Rosemary, Black Pepper & Brown Butter Soda Bread
I'm saving up, but I'm still without a camera. Early spring in Chicago is one of my favorite times for photography. It makes me sad that some hooligan is out there with my stolen camera while I am missing out.
On a happier note, I decided to pull one of my favorite spring recipes from the archives just in time for St. Patrick's Day. Enjoy!
This wonderful recipe was suggested by my friend Joanna. I liked the idea of adding rosemary, fresh black pepper and browned butter to this quick bread base to create a decidedly non-traditional version.
The end result of the recipe was wonderful. A few notes: I found that my dough was quite wet after following the instructions, so I ended up adding about half a cup more flour than the original recipe calls for. Be sure to have a some extra flour on hand so that you can get the texture just right. You want a moist dough that just comes together in your hands. I didn't knead this bread at all. I simply mixed the dough in the bowl until it formed a smooth ball and then formed the loaves.
Rosemary, Black Pepper & Brown Butter Soda Bread
Adapted from Bon Appetit
Ingredients
1/4 C butter
3 1/2 C flour, plus 1/2 C
1/2 C old-fashioned oats
1 Tbl sugar
1 Tbl fresh rosemary, chopped
2 tsp baking powder
1 tsp baking soda
1 tsp salt
3/4 tsp black pepper, freshly ground
1 3/4 C buttermilk
Method
Place a baking stone in your oven and preheat oven to 375F. (Don't worry if you don't have a baking stone, you can simply use an ungreased baking sheet. Don't place it in the oven as it heats. If you'd like a baking stone, check out this great post on making your own for $3.)
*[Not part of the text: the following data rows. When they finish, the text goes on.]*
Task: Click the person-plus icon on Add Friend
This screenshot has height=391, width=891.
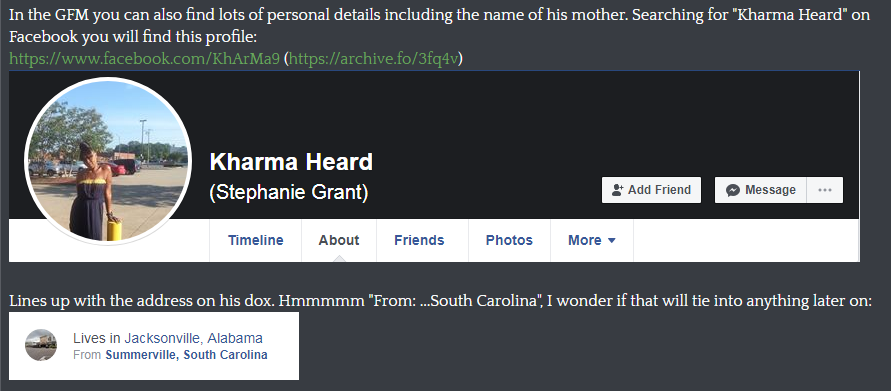Action: tap(617, 190)
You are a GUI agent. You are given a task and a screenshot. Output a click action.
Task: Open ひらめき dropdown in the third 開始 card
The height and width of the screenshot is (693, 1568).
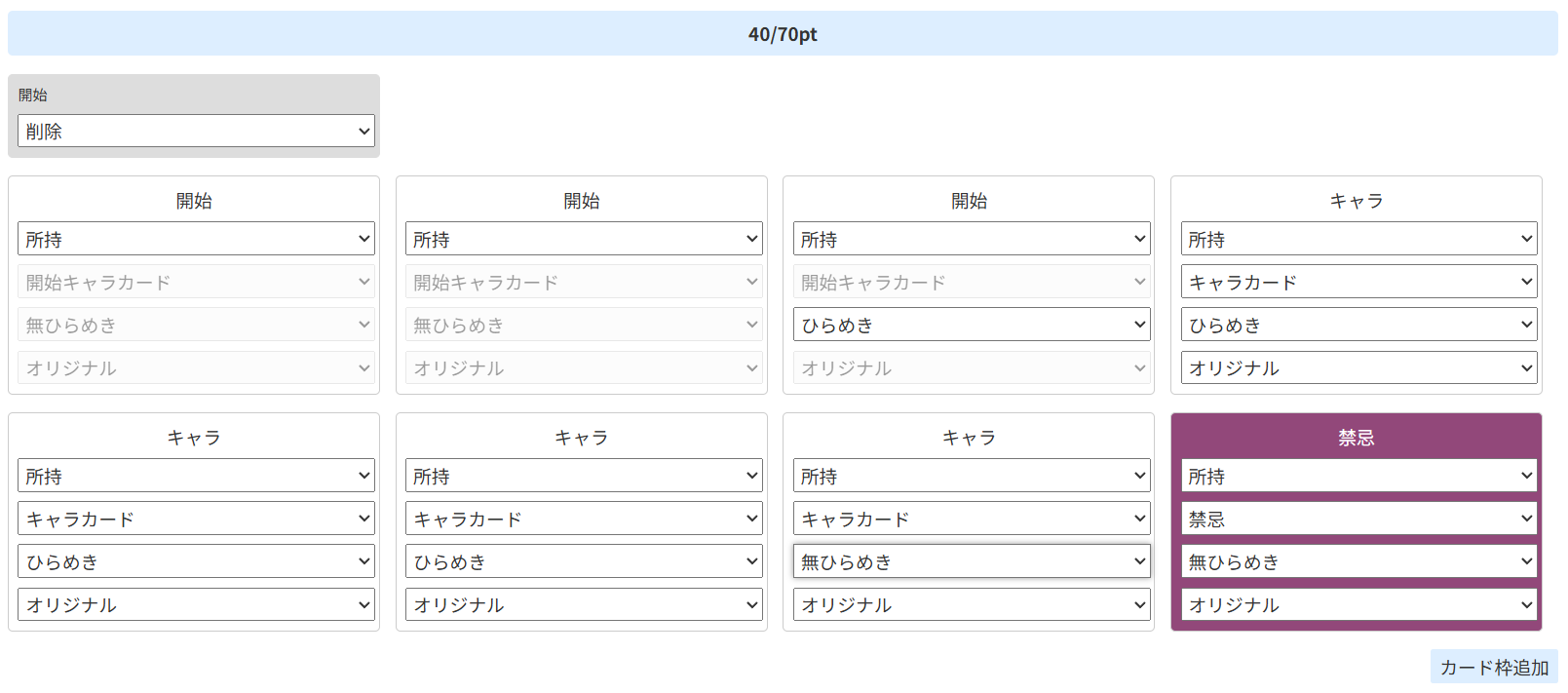pyautogui.click(x=971, y=326)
Melt butter in skillet over medium heat and cook until golden brown and fragrant, about 3 minutes. Set aside.
In a large bowl, combine all the ingredients except the buttermilk and butter. Mix well and add the buttermilk and butter. Mix until the dough comes together in a smooth ball. Add more flour if you need it (I did). Form dough into two rounds with your hands and transfer to the baking stone or baking sheet. Using a sharp knife, cut an "X" in the top of each loaf - about 1/2 an inch deep.
Bake until breads are a deep golden brown and a toothpick comes out clean when inserted in the center -- about 45 minutes. Allow to cool for a least 30 minutes before slicing. Serve with plenty of high quality butter.